■ About this task ■
What is the number of lines in these entries that contain "text"? State it alone.

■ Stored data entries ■

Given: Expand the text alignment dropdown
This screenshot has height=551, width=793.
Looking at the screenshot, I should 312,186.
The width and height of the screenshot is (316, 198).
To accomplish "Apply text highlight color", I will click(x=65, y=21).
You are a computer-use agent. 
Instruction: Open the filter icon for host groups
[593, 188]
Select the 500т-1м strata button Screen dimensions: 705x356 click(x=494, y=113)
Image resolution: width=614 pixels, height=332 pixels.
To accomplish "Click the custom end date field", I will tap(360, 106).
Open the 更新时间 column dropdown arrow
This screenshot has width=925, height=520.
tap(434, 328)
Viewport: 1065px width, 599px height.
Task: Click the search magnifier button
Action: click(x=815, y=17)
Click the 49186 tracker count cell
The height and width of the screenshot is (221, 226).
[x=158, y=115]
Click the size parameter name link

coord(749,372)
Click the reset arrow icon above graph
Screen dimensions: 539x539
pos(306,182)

---

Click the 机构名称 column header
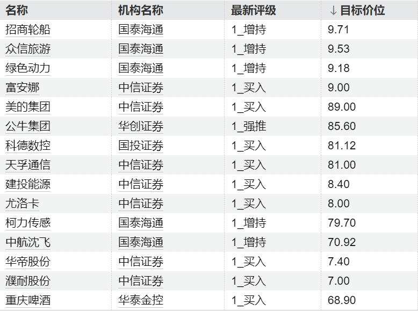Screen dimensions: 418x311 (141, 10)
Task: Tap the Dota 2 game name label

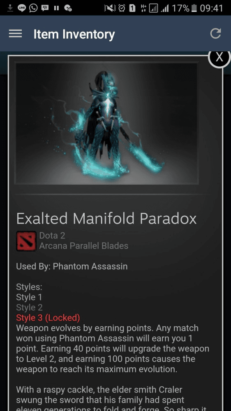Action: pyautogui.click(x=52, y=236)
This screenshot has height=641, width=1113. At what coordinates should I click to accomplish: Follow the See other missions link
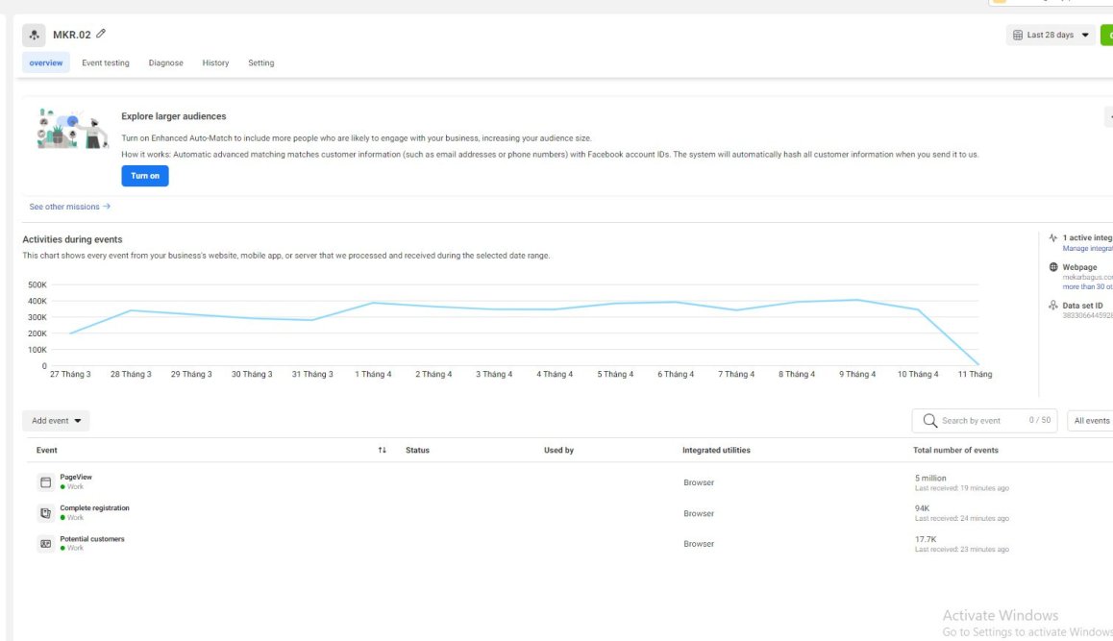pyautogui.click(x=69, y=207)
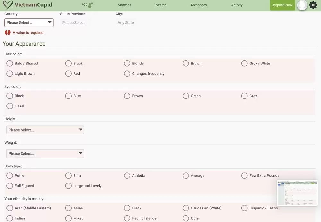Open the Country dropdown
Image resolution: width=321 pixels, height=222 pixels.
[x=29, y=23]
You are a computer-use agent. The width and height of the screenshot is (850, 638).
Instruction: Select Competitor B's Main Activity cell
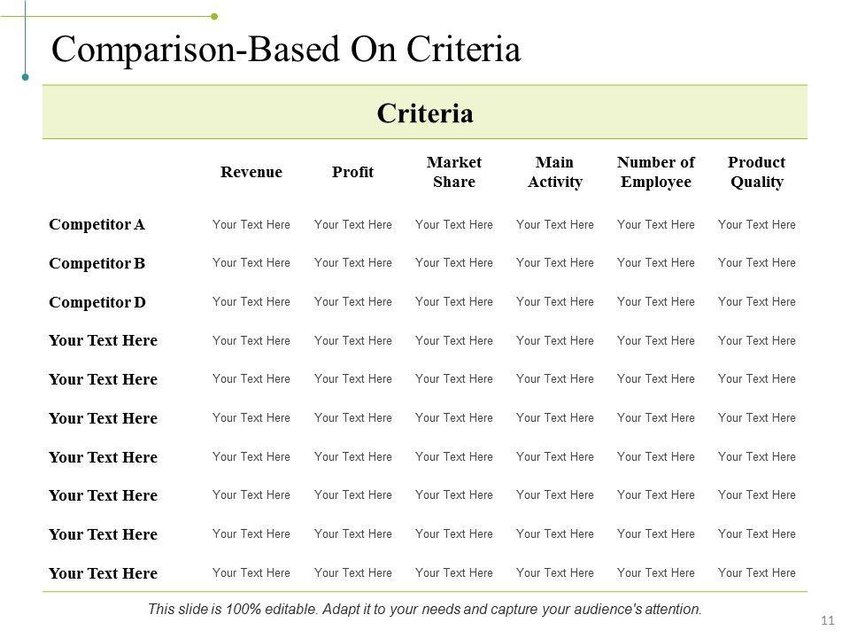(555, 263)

* * *

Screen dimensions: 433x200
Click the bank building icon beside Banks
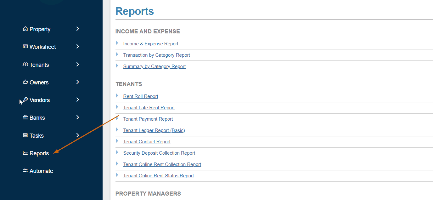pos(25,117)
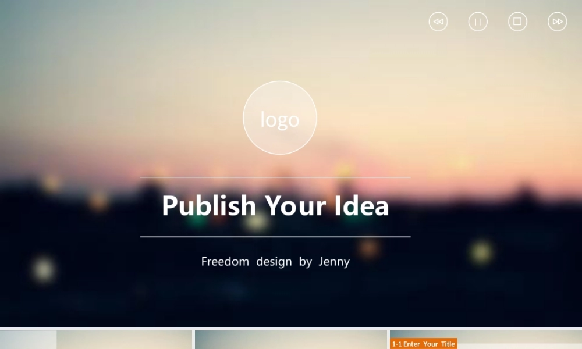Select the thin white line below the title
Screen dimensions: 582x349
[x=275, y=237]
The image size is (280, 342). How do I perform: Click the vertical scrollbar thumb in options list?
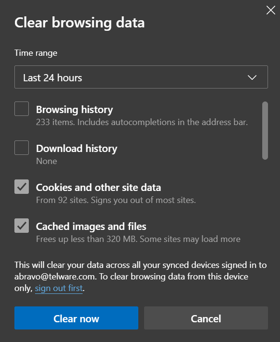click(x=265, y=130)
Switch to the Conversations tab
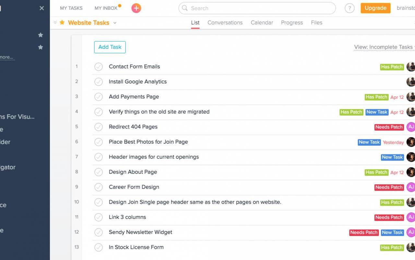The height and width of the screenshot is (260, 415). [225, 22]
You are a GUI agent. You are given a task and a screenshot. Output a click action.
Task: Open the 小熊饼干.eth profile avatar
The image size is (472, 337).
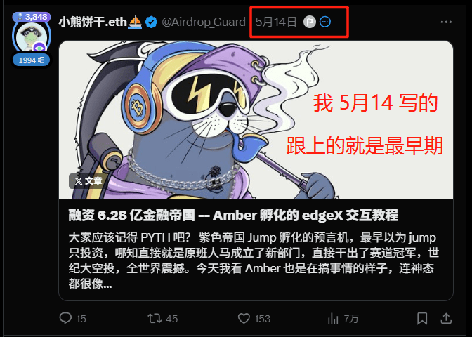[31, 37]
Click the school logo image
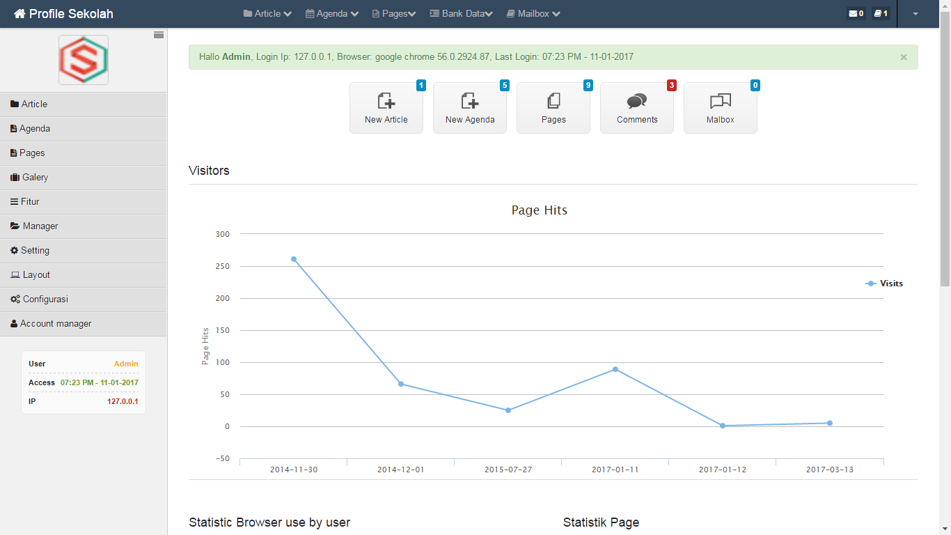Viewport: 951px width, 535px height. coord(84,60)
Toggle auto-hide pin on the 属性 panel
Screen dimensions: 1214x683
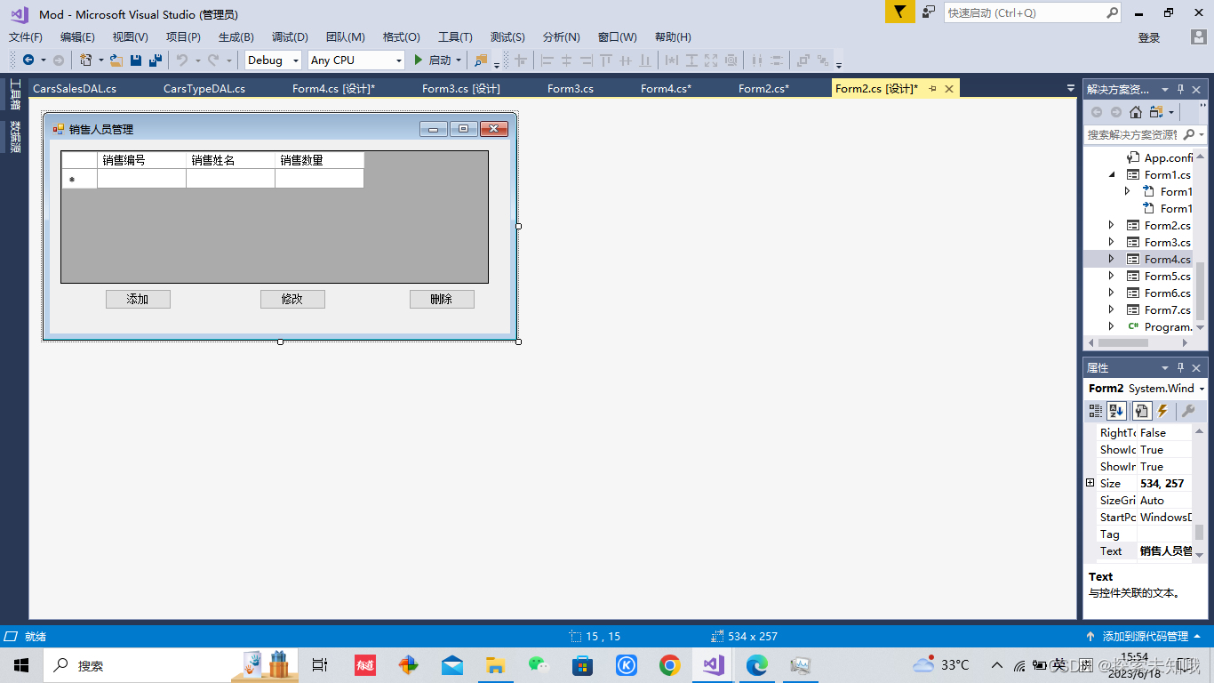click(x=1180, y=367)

■ Reply ■
2